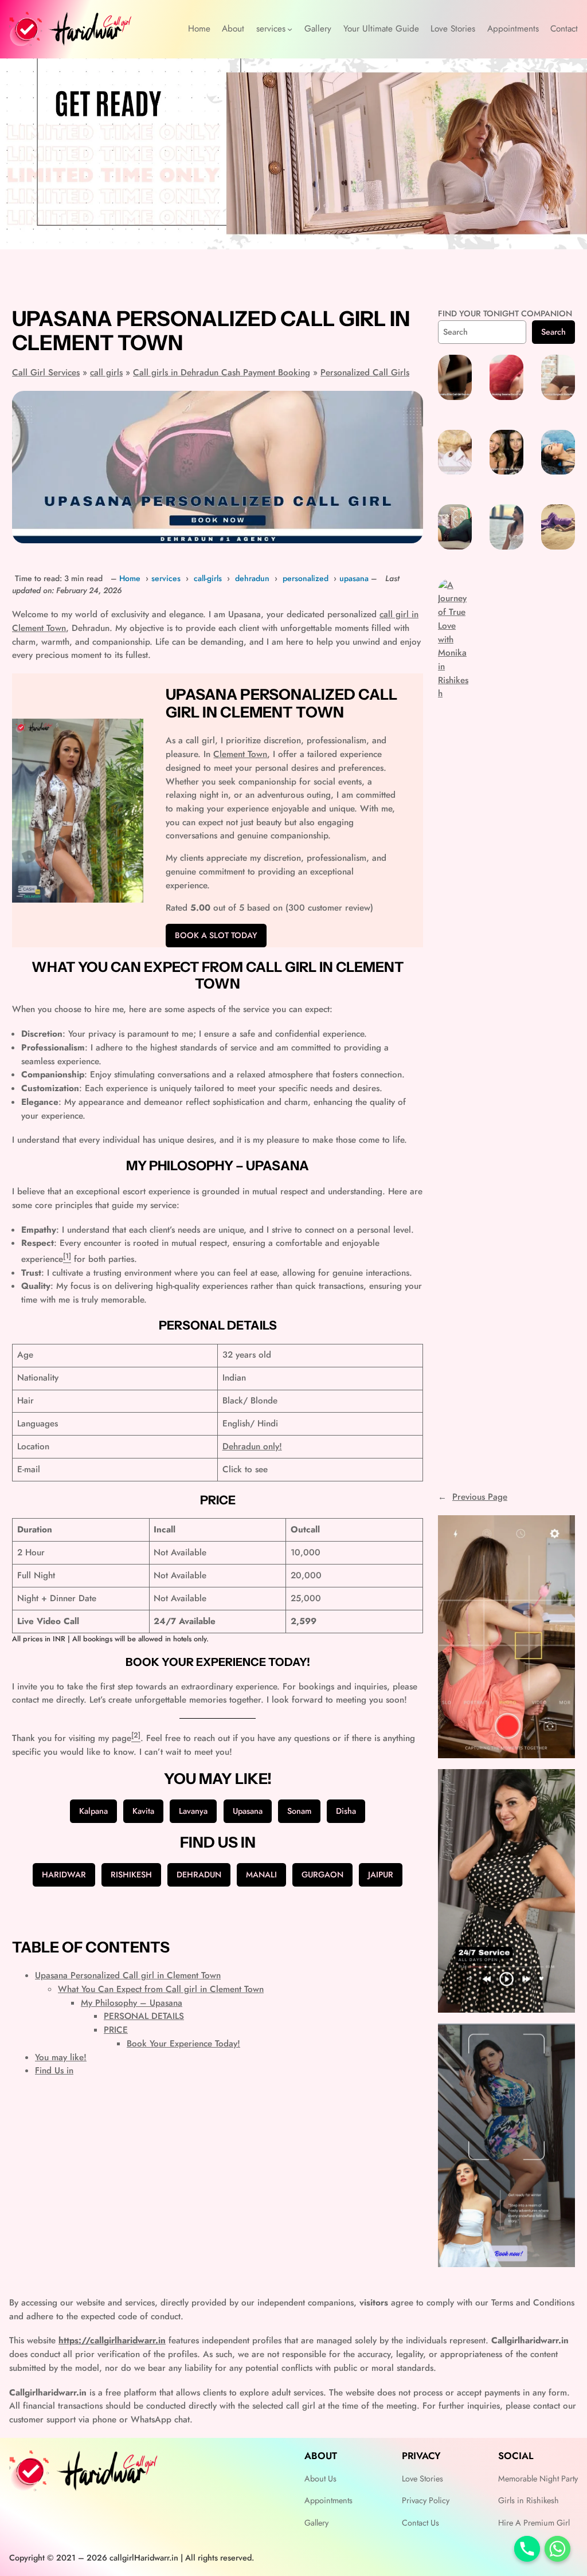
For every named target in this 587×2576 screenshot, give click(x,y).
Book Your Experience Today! (183, 2043)
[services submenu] (289, 29)
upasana (354, 578)
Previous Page (472, 1497)
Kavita (143, 1811)
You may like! (61, 2057)
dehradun (252, 578)
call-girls (208, 578)
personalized (305, 578)
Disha (346, 1811)
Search (553, 332)
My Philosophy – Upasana (131, 2003)
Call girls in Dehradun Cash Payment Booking (221, 372)
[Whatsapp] (557, 2549)
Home (129, 578)
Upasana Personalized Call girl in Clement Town (128, 1975)
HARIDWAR (64, 1874)
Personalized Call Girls (364, 372)
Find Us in (54, 2070)
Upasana (248, 1811)
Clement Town (240, 754)
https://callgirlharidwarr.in (112, 2340)
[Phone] (527, 2549)
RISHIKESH (131, 1874)
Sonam (299, 1811)
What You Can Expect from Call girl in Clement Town (161, 1989)
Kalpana (93, 1811)
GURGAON (322, 1874)
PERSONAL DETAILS (144, 2016)
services (166, 578)
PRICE (116, 2030)
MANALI (261, 1874)
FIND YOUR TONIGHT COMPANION (505, 313)
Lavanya (193, 1811)
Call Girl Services (46, 372)
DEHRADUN (199, 1874)
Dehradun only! (252, 1446)
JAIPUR (380, 1874)
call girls (106, 372)
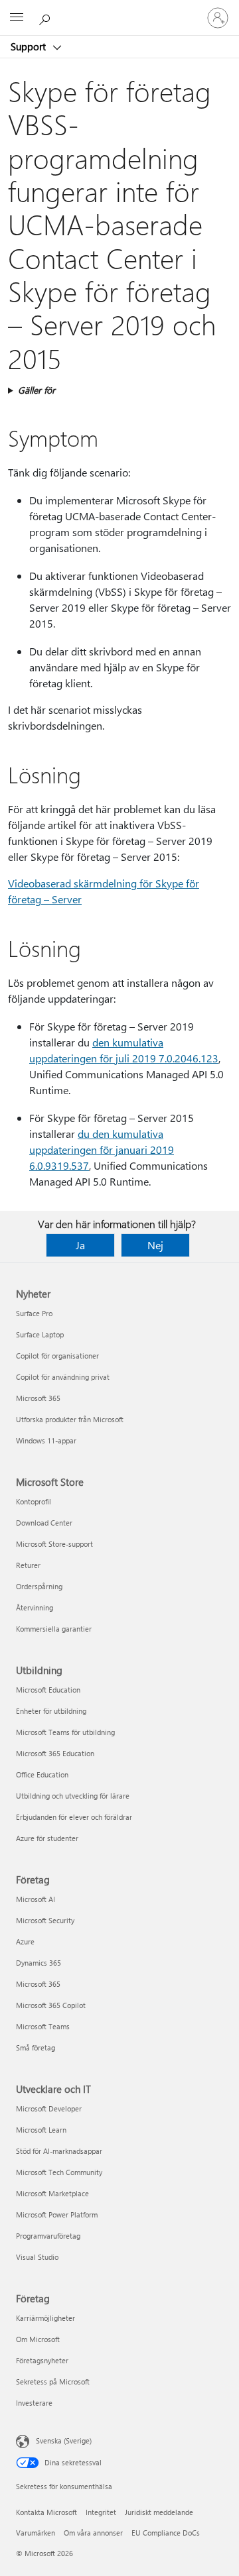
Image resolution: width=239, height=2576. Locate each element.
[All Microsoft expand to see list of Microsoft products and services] (17, 18)
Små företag (35, 2047)
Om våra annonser (93, 2533)
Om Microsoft (38, 2339)
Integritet (101, 2512)
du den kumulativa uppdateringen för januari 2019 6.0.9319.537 (101, 1149)
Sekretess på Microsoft (53, 2381)
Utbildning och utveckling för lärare (72, 1796)
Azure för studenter (47, 1838)
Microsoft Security (45, 1920)
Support (29, 46)
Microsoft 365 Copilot (51, 2005)
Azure (25, 1941)
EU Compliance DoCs (165, 2533)
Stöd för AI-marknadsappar (59, 2151)
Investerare (34, 2403)
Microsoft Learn (41, 2130)
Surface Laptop (40, 1334)
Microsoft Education (48, 1690)
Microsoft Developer (49, 2108)
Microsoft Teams (43, 2026)
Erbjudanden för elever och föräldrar (74, 1817)
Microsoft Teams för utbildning (65, 1732)
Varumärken (35, 2533)
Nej (155, 1245)
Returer (28, 1565)
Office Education (42, 1774)
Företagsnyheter (42, 2360)
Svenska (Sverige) (64, 2440)
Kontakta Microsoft (46, 2512)
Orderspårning (39, 1586)
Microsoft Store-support (54, 1544)
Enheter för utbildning (51, 1711)
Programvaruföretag (48, 2236)
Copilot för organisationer (57, 1356)
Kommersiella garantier (54, 1629)
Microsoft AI (35, 1899)
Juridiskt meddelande (159, 2512)
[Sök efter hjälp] (46, 17)
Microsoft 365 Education (55, 1753)
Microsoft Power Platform (57, 2214)
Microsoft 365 (38, 1398)
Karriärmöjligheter (45, 2318)
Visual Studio (37, 2257)
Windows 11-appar (46, 1440)
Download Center (44, 1523)
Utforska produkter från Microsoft (69, 1419)
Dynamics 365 (38, 1963)
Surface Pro (34, 1313)
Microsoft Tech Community (59, 2172)
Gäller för (36, 390)
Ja (80, 1245)
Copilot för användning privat (63, 1377)
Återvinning (34, 1607)
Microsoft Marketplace (52, 2193)
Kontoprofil (33, 1501)
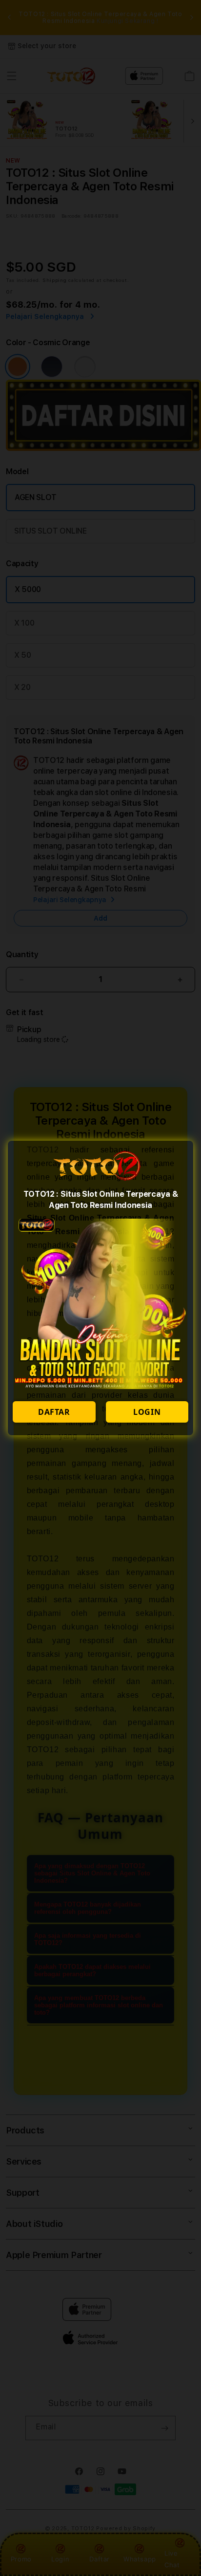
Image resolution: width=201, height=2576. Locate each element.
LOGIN (147, 1412)
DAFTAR (54, 1412)
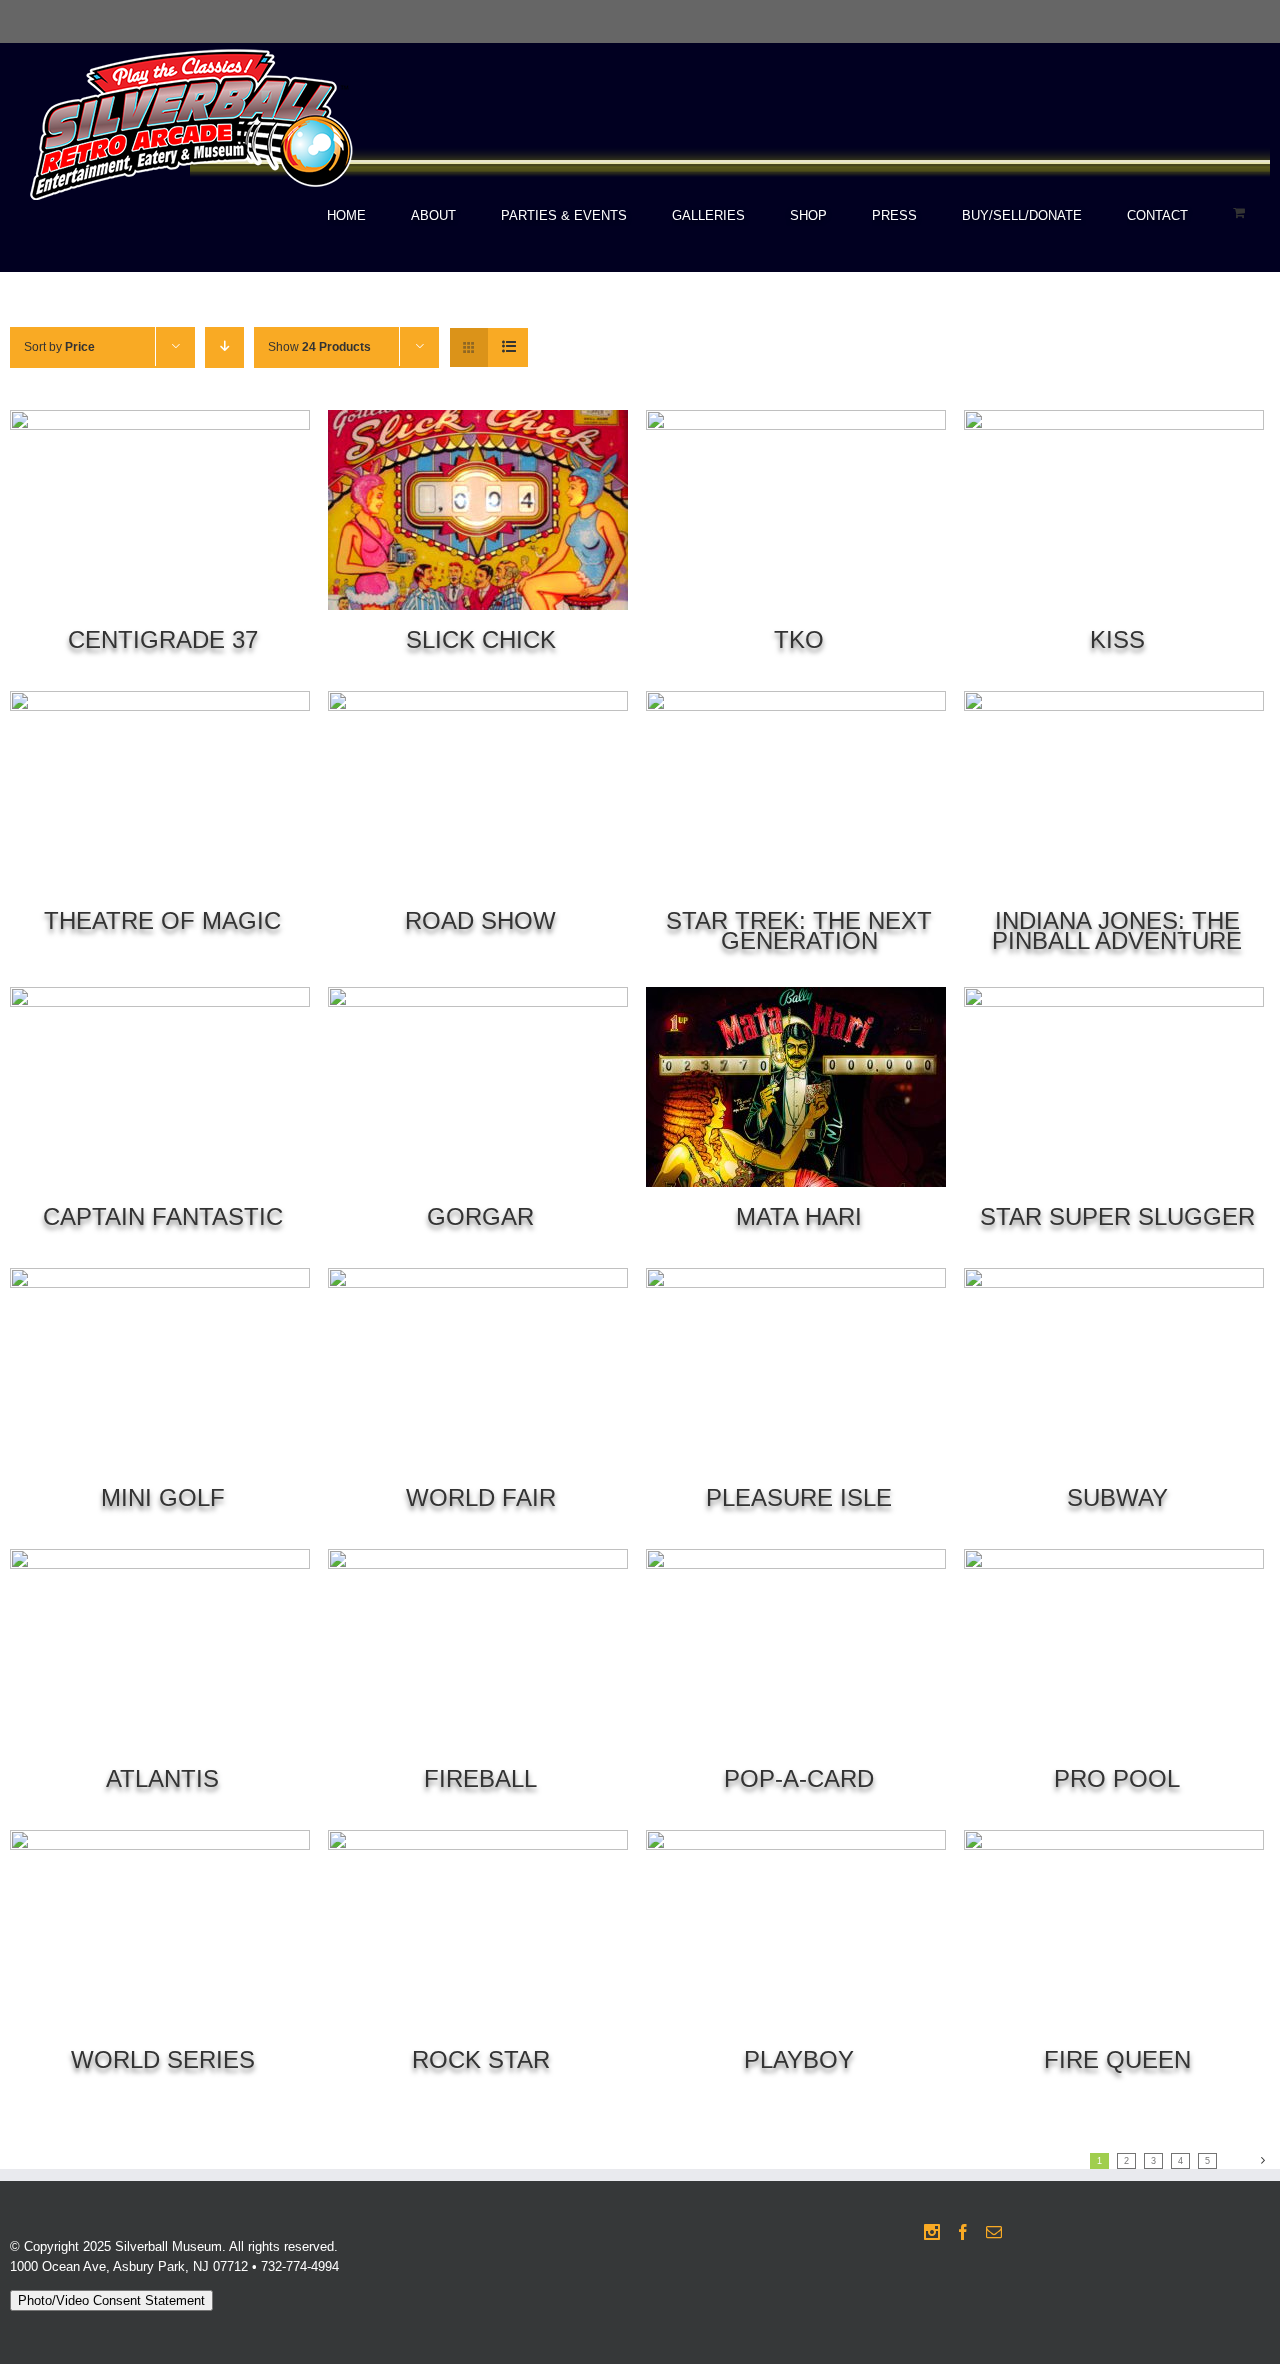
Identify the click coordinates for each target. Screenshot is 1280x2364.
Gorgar (480, 1216)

============

▶ [PROBLEM STATEMENT]: We ask that the entries above be copied exactly, with the pictures omitted.

▶ [RESPONSE FOR THIS EXERCISE]:
For every named target in this 587×2576 screenshot, give click(x,y).
Book Your Experience Today! (183, 2043)
[services submenu] (289, 29)
upasana (354, 578)
Previous Page (472, 1497)
Kavita (143, 1811)
You may like! (61, 2057)
dehradun (252, 578)
call-girls (208, 578)
personalized (305, 578)
Disha (346, 1811)
Search (553, 332)
My Philosophy – Upasana (131, 2003)
Call girls in Dehradun Cash Payment Booking (221, 372)
[Whatsapp] (557, 2549)
Home (129, 578)
Upasana Personalized Call girl in Clement Town (128, 1975)
HARIDWAR (64, 1874)
Personalized Call Girls (364, 372)
Find Us in (54, 2070)
Upasana (248, 1811)
Clement Town (240, 754)
https://callgirlharidwarr.in (112, 2340)
[Phone] (527, 2549)
RISHIKESH (131, 1874)
Sonam (299, 1811)
What You Can Expect from Call girl in Clement Town (161, 1989)
Kalpana (93, 1811)
GURGAON (322, 1874)
PERSONAL DETAILS (144, 2016)
services (166, 578)
PRICE (116, 2030)
MANALI (261, 1874)
FIND YOUR TONIGHT COMPANION (505, 313)
Lavanya (193, 1811)
Call Girl Services (46, 372)
DEHRADUN (199, 1874)
Dehradun only! (252, 1446)
JAIPUR (380, 1874)
call girls (106, 372)
Image resolution: width=239, height=2576. Locate each element.
[All Microsoft expand to see list of Microsoft products and services] (17, 18)
Små företag (35, 2047)
Om våra annonser (93, 2533)
Om Microsoft (38, 2339)
Integritet (101, 2512)
du den kumulativa uppdateringen för januari 2019 6.0.9319.537 (101, 1149)
Sekretess på Microsoft (53, 2381)
Utbildning och utveckling för lärare (72, 1796)
Azure för studenter (47, 1838)
Microsoft Security (45, 1920)
Support (29, 46)
Microsoft 365 Copilot (51, 2005)
Azure (25, 1941)
EU Compliance DoCs (165, 2533)
Stöd för AI-marknadsappar (59, 2151)
Investerare (34, 2403)
Microsoft Learn (41, 2130)
Surface Laptop (40, 1334)
Microsoft Education (48, 1690)
Microsoft Developer (49, 2108)
Microsoft Teams (43, 2026)
Erbjudanden för elever och föräldrar (74, 1817)
Microsoft Teams för utbildning (65, 1732)
Varumärken (35, 2533)
Nej (155, 1245)
Returer (28, 1565)
Office Education (42, 1774)
Företagsnyheter (42, 2360)
Svenska (Sverige) (64, 2440)
Kontakta Microsoft (46, 2512)
Orderspårning (39, 1586)
Microsoft Store-support (54, 1544)
Enheter för utbildning (51, 1711)
Programvaruföretag (48, 2236)
Copilot för organisationer (57, 1356)
Kommersiella garantier (54, 1629)
Microsoft AI (35, 1899)
Juridiskt meddelande (159, 2512)
[Sök efter hjälp] (46, 17)
Microsoft 365 Education (55, 1753)
Microsoft Power Platform (57, 2214)
Microsoft 365 (38, 1398)
Karriärmöjligheter (45, 2318)
Visual Studio (37, 2257)
Windows 11-appar (46, 1440)
Download Center (44, 1523)
Utforska produkter från Microsoft (69, 1419)
Dynamics 365 (38, 1963)
Surface Pro (34, 1313)
Microsoft Tech Community (59, 2172)
Gäller för (36, 390)
Ja (80, 1245)
Copilot för användning privat (63, 1377)
Återvinning (34, 1607)
Microsoft Marketplace (52, 2193)
Kontoprofil (33, 1501)
Image resolution: width=201, height=2576. Locate each element.
LOGIN (147, 1412)
DAFTAR (54, 1412)
Identify the click coordinates for each target. Screenshot is 1280x2364.
Gorgar (480, 1216)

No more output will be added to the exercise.